2.2.1 Enterprise Environment

Protocol name


Protocol document short name

NT LAN Manager (NTLM) Authentication Protocol

This protocol is used by application protocols to authenticate remote users and, optionally, to provide session security when the application requests it. This protocol also provides the group membership information in conjunction with Authentication Protocol Domain Support, as described in [MS-APDS].


Kerberos Protocol Extensions

Specifies extensions to the Kerberos Network Authentication Service (V5) protocol [RFC4120]. These extensions provide additional capability for authorization information, including group memberships, interactive logon information, and integrity levels, as well as constrained delegation and encryption that Kerberos principals support.


Public Key Cryptography for Initial Authentication (PKINIT) in Kerberos Protocol

Specifies Microsoft extensions to the Public Key Cryptography for Initial Authentication in Kerberos (PKINIT) protocol. These extensions describe how the Windows implementations of PKINIT differ from what is specified in [RFC4556] and [RFC5349].
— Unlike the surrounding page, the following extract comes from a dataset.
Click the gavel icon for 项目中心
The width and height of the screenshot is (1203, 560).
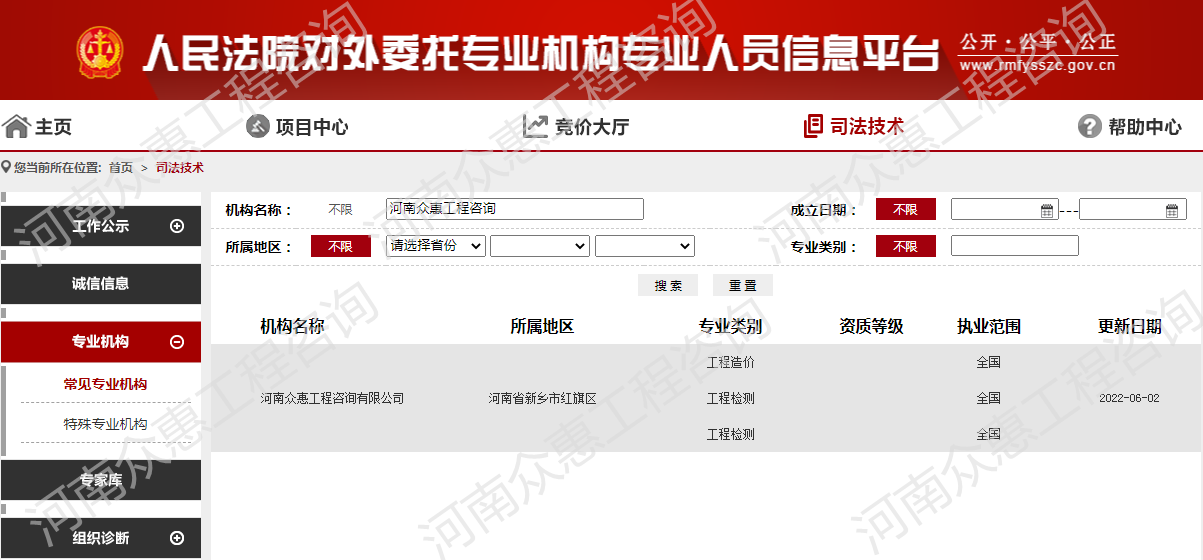258,127
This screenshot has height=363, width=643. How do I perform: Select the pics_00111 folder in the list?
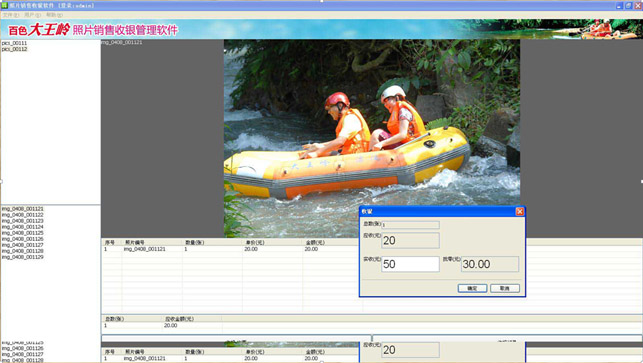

Authentication Protocol Domain Support

Specifies the communication between a server and a domain controller that uses Netlogon interfaces ([MS-NRPC] section 3.2) to complete an authentication sequence for certain authentication protocols and provides group membership information.


Simple and Protected GSS-API Negotiation Mechanism (SPNEGO) Extension

Extends [RFC4178], which specifies a negotiation mechanism for the Generic Security Service Application Programming Interface (GSS-API) [RFC2743].


Kerberos Protocol Extensions: Service for User and Constrained Delegation Protocol

These two extensions to Kerberos enable an application service to obtain a Kerberos service ticket on behalf of a user, but each provides a different way to obtain a ticket on behalf of a user.


Credential Security Support Provider (CredSSP) Protocol

Enables an application to securely delegate a user's credentials from a client to a target server.


Netlogon Remote Protocol

Used for user and machine authentication on domain-based networks.